A friend of mine had been pressing me to check this out after really loving it, which did intrigue me considering the otherwise lackluster ratings I'd seen. This is based on a novel by Adam Nevill, who also wrote The Ritual, another interesting element. I enjoyed the film adaptation of that quite a bit, but I haven't actually read either of these novels, so how much could be attributed to the filmmaking and how much to the writing is tricky to say.
Obviously I wound up not liking it nearly as much as my friend did, but I'm also falling in a more positive space than where most seem to have. The cold open is plenty spooky, and I was initially invested in the story. There are some nice background scares, but also a few less endearing jump scares. The narrative also kind of gets stuck in the middle; the general direction of it is made really apparent early on, which kind of robs it of any surprises outside of the physical reveal, which is a bummer. It's also kind of extremely similar to the events of The Ritual in certain ways, which makes me wonder about the variety in Nevill's concepts.
That said, I did find the reveal and subsequent effects to be really cool; not the best looking, but I always respect ambition on a budget, and there are plenty of stylish ideas at work here, especially with "the box". I also appreciate the depth given to the lore behind all this, the real world myth basis, that doesn't feel overexplained. I appreciate the use of off the beaten path entities; like it rewards reading into it and looking at the symbols used.
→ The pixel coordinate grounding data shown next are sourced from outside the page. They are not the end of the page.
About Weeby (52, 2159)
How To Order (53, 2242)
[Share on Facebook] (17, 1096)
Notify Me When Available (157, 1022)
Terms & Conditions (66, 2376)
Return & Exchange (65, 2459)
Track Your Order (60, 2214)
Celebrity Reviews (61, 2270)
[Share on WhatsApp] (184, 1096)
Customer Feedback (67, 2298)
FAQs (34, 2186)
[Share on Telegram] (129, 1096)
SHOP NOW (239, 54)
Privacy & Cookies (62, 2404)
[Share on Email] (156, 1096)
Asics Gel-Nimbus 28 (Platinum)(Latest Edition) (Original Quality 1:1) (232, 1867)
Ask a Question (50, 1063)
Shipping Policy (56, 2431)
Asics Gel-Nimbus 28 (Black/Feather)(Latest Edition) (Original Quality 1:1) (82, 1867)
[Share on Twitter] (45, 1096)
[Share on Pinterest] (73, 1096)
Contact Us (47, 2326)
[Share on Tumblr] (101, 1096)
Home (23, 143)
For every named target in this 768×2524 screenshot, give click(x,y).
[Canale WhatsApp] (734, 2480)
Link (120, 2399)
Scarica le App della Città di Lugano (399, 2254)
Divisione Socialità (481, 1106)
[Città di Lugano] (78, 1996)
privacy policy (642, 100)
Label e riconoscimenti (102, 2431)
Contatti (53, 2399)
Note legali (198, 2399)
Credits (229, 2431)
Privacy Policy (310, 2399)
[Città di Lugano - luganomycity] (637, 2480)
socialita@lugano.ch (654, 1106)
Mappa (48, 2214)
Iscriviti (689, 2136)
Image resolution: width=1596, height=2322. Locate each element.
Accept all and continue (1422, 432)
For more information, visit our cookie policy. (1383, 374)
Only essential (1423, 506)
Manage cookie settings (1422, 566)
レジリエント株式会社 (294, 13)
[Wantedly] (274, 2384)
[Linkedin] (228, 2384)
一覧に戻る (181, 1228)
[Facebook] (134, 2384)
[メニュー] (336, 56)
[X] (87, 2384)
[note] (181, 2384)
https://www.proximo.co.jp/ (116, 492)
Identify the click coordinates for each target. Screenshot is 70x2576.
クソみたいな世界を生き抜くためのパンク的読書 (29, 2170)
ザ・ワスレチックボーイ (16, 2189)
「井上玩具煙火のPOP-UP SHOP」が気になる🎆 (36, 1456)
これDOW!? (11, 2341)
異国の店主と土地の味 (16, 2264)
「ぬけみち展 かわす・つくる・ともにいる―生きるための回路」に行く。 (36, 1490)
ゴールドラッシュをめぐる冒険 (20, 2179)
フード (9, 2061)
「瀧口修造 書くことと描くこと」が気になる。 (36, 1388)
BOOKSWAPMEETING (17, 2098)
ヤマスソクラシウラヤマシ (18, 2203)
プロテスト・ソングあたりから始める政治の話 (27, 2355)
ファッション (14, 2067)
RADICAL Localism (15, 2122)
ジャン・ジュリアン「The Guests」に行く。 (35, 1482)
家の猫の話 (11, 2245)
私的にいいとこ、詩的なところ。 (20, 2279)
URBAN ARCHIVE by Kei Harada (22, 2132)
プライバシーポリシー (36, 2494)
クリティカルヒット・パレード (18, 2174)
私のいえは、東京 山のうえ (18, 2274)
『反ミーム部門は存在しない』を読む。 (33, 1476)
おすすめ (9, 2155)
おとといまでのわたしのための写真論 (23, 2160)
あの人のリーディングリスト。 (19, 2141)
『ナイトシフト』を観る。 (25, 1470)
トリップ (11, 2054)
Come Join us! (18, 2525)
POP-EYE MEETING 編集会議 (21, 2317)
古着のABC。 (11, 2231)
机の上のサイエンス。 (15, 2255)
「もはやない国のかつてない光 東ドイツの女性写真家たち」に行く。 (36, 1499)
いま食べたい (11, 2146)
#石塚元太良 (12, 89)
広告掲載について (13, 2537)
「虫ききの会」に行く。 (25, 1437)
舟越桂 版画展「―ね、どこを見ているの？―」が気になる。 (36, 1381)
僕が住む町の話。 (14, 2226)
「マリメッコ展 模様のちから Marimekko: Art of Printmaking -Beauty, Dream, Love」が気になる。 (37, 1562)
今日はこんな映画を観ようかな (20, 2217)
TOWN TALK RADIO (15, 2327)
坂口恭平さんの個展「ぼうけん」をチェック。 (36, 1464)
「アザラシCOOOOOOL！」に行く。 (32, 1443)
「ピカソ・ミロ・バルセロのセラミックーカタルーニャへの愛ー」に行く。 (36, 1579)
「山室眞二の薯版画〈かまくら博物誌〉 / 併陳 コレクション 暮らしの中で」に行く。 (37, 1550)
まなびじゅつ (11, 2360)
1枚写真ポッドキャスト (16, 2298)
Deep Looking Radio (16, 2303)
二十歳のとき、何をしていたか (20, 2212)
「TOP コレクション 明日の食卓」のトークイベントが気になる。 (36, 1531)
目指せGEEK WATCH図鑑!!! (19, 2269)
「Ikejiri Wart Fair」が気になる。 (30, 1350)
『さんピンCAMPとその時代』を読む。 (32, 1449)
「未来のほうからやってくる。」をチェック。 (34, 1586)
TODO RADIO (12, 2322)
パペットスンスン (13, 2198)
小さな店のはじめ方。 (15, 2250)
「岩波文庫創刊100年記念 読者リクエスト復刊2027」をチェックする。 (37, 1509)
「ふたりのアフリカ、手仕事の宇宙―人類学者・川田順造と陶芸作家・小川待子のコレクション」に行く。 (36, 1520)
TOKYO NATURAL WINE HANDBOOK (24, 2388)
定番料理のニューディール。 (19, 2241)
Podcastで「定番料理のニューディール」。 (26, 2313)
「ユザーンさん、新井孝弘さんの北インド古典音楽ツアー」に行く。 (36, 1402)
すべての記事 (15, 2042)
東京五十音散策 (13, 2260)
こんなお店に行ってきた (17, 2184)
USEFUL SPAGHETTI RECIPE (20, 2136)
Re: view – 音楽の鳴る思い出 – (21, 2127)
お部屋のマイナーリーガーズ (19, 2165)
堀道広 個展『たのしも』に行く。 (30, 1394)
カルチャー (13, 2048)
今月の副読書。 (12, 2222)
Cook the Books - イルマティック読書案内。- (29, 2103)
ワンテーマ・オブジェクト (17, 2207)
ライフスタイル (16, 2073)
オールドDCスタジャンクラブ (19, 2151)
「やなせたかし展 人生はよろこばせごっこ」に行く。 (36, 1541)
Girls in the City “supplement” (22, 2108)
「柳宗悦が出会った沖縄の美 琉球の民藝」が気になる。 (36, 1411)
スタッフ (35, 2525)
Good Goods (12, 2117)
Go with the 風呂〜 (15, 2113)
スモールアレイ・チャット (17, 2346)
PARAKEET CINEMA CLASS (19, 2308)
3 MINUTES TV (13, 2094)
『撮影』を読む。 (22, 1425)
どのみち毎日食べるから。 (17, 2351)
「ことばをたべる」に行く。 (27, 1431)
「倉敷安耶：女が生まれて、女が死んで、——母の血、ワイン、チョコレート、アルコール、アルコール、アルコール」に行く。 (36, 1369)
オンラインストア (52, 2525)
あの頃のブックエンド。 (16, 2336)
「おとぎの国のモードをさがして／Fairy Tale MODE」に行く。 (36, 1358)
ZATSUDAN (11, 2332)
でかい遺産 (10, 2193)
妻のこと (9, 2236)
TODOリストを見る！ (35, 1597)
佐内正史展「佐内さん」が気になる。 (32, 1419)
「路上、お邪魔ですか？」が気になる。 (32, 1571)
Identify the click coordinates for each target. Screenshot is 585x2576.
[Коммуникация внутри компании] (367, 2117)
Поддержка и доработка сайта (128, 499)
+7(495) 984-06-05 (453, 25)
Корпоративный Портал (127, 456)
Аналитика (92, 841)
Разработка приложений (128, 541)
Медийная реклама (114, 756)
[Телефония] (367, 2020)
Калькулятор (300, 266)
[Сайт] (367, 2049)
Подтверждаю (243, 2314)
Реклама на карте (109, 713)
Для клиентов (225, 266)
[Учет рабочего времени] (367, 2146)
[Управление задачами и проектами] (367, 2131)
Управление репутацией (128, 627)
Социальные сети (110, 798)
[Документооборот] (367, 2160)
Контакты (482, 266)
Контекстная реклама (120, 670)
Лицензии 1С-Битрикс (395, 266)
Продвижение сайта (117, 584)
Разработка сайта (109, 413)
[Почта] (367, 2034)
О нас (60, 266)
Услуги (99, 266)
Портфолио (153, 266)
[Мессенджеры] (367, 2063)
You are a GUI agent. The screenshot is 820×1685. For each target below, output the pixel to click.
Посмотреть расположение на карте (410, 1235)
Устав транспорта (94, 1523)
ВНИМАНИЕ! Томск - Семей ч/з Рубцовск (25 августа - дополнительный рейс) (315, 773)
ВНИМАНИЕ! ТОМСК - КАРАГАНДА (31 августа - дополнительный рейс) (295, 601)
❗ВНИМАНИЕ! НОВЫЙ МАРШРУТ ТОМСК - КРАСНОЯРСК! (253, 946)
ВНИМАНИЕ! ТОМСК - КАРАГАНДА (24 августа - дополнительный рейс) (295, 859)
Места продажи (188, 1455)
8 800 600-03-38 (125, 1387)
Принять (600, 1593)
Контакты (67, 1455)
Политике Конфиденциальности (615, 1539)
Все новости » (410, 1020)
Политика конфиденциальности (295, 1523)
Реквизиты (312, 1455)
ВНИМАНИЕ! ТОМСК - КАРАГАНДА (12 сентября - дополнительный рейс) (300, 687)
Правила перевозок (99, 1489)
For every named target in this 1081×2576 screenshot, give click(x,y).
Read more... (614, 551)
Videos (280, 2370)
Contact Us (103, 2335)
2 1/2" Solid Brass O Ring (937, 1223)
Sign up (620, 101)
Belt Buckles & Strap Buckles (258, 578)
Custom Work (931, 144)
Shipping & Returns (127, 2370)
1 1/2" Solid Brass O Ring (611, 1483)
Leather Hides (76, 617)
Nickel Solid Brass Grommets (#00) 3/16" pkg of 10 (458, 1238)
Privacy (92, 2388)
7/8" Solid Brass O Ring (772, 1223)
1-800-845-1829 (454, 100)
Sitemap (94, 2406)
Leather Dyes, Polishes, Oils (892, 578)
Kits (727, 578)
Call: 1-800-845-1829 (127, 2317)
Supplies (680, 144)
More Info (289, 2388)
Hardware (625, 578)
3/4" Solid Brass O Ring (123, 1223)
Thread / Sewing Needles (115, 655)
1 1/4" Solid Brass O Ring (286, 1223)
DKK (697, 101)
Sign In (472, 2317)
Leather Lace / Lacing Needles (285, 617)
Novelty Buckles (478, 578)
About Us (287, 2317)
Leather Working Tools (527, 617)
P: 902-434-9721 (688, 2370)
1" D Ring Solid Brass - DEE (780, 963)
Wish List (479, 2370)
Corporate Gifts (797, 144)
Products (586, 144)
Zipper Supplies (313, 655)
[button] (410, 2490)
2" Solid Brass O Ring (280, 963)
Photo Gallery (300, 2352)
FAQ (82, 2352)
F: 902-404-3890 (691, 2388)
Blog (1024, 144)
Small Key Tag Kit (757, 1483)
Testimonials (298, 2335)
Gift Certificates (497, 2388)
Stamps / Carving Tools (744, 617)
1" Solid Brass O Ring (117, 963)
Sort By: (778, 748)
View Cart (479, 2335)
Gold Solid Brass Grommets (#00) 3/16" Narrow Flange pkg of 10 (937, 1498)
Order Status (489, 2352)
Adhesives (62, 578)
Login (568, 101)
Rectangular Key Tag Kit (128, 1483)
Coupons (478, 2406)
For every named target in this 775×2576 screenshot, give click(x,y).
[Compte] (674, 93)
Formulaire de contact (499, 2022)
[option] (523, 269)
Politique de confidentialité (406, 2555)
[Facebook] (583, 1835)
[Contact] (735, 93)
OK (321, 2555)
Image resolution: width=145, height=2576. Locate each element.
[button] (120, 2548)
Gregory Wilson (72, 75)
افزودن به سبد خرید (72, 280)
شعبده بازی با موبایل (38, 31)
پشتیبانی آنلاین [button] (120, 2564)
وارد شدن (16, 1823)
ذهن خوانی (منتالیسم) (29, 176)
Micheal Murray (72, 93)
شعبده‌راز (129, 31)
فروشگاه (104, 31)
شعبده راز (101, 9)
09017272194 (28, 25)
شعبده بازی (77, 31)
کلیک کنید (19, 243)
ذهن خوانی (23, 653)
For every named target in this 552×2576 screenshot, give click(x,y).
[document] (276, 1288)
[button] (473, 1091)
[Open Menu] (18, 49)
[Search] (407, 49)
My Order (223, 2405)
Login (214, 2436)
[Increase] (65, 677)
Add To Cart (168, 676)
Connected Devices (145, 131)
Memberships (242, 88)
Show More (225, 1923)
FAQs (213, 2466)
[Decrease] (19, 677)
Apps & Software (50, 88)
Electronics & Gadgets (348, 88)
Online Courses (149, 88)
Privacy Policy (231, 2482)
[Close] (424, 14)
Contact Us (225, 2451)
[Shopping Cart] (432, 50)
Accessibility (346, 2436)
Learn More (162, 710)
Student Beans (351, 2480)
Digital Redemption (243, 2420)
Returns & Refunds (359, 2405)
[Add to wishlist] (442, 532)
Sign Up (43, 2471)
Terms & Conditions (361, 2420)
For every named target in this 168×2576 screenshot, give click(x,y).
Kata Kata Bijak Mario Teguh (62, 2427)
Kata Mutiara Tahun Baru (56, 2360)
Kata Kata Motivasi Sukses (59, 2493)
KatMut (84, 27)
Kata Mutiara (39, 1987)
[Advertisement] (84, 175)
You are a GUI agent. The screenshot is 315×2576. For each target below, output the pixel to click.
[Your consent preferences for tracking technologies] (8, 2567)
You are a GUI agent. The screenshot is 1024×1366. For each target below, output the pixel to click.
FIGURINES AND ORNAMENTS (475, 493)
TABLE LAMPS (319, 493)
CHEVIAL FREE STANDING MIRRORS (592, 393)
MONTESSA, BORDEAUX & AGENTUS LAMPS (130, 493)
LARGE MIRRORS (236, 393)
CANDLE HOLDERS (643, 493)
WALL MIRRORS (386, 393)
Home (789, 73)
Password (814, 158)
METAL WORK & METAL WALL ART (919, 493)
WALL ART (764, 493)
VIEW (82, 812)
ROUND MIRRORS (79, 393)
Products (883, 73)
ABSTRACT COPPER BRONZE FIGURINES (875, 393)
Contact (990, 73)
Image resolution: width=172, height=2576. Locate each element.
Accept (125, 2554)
You can just take it as it is as well, though so little is directly explained in the film that it might be frustrating for some viewers too.
My main problems here, outside of a kind of sagging second act that left me waiting for the thing I knew was going to happen to happen, was how certain plot threads felt abandoned, and there lacked enough context for some of the main character's background to feel wholly satisfying. Again, I haven't read the novel, but seeing the pieces in play and seeing how they are cohesive thematically in theory, I am willing to venture the guess that a bit too much go trimmed from novel to film. An argument could be made about ambiguity when it comes to the main character, but the ending sets her on such a clear path that ambiguity about her background simply isn't the answer. You could make the assumption that makes the most sense, but clearly that's not working in the film's favor.
So yeah, I really don't think this is terrible, it has some quality moments, plus a short runtime, but does come up short compared to The Ritual.